# Other Japanese Mechanical Watch Manufacturers?



## mach 0.0013137 (Jan 10, 2005)

Does anyone know of any from the past or present apart from Seiko,Citizen and Orient (including their prestige "Brands")? I`ve heard of Osaki and Urika but were/are there any others


----------



## jasonm (Nov 22, 2003)

Only Alba Pulsar and Lorus but I think they are subsiduaries the brands you mentioned...


----------



## mach 0.0013137 (Jan 10, 2005)

thanks Jason but weren`t /aren`t Alba,Pulsar and Lorus Quartz?


----------



## jasonm (Nov 22, 2003)

Doh!!!!


----------



## Padraig (Jan 16, 2005)

Pulsar used to be a brand of the Hamilton Watch co. in the USA. Seiko bought them in the 1980's I think.


----------



## mach 0.0013137 (Jan 10, 2005)

just rememberd Roy has a "Jubilee" with Japan on the dial in his Vintage/NOS section.

The thing is there used to be over 100 Japanese motorcycle manufacturers,dozens

(at least) of car makers the same for electronic and photographic equipment, I`d

have thought there would be more watch makers


----------



## Padraig (Jan 16, 2005)

here's a link, it may be useful.

Japanese watch history


----------



## mach 0.0013137 (Jan 10, 2005)

thanks for the link Padraig









searching through the historical section I found this;



> In 1946, immediately after the war, total production of wrist watches, pocket watches and wall clocks had been approximately 700,000 units; by 1961 -- only 15 years later -- it was 1.7 million units.

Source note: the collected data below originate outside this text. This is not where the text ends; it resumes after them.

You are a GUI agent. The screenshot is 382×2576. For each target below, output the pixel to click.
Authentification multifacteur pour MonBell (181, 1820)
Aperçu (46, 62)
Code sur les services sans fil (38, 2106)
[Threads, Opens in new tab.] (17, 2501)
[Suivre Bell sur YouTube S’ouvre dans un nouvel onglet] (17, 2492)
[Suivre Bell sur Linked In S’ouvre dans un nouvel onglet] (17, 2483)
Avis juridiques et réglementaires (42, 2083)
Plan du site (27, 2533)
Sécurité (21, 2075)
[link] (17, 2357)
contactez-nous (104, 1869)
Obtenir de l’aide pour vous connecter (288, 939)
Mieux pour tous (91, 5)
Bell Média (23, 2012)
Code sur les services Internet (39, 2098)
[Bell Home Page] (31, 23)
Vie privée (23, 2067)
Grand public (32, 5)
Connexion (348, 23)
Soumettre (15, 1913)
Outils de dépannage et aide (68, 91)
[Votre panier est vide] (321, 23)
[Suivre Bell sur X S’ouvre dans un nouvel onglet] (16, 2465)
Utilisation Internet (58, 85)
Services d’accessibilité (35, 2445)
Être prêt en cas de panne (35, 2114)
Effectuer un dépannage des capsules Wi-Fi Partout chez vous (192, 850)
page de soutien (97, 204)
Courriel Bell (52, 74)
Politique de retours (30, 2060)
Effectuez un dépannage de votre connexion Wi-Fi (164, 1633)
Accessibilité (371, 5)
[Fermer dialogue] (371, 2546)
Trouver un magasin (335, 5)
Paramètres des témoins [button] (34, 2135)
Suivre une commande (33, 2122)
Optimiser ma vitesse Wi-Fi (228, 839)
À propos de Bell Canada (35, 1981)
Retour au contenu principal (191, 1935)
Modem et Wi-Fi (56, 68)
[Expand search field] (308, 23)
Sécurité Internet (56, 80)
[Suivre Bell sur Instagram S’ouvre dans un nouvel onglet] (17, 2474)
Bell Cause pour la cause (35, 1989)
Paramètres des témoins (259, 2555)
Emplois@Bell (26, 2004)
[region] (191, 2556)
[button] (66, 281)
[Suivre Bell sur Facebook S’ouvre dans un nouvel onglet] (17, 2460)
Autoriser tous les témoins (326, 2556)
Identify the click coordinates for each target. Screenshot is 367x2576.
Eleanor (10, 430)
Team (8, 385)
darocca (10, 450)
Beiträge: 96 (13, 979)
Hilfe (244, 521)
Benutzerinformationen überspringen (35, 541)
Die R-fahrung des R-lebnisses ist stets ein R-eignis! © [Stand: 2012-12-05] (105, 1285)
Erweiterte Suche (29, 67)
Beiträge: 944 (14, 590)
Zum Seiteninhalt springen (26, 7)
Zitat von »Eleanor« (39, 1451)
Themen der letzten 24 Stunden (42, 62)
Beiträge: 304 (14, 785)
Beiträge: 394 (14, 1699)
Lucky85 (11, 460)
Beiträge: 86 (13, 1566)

I wonder who was making them?


----------



## adrian (May 23, 2004)

Thank you for the link. Very interesting.

From the same website

History of the Japanese Horological Industry



> Edo Era (1603-1868): Unique "Japanese Clocks"
> 
> In the Edo Era, many highly ornamental clocks were crafted, called wadokei (literally "Japanese clocks"). They were unique in that, in the old Japanese time system, time was not measured in equal units (such as hours) as it was in Western countries. A day was divided into the daytime and the nighttime, in accordance with sunrise and sunset, and each was further divided into six segments. Time corresponded to the position of the sun, but the six daytime segments were not the same length as the six nighttime segments (other than at the equinoxes). Those segment lengths, moreover, changed slightly every season.


----------



## mach 0.0013137 (Jan 10, 2005)

oops! just realised I`d left Ricoh of the list and I`ve got two of their automatics

DOH!!


----------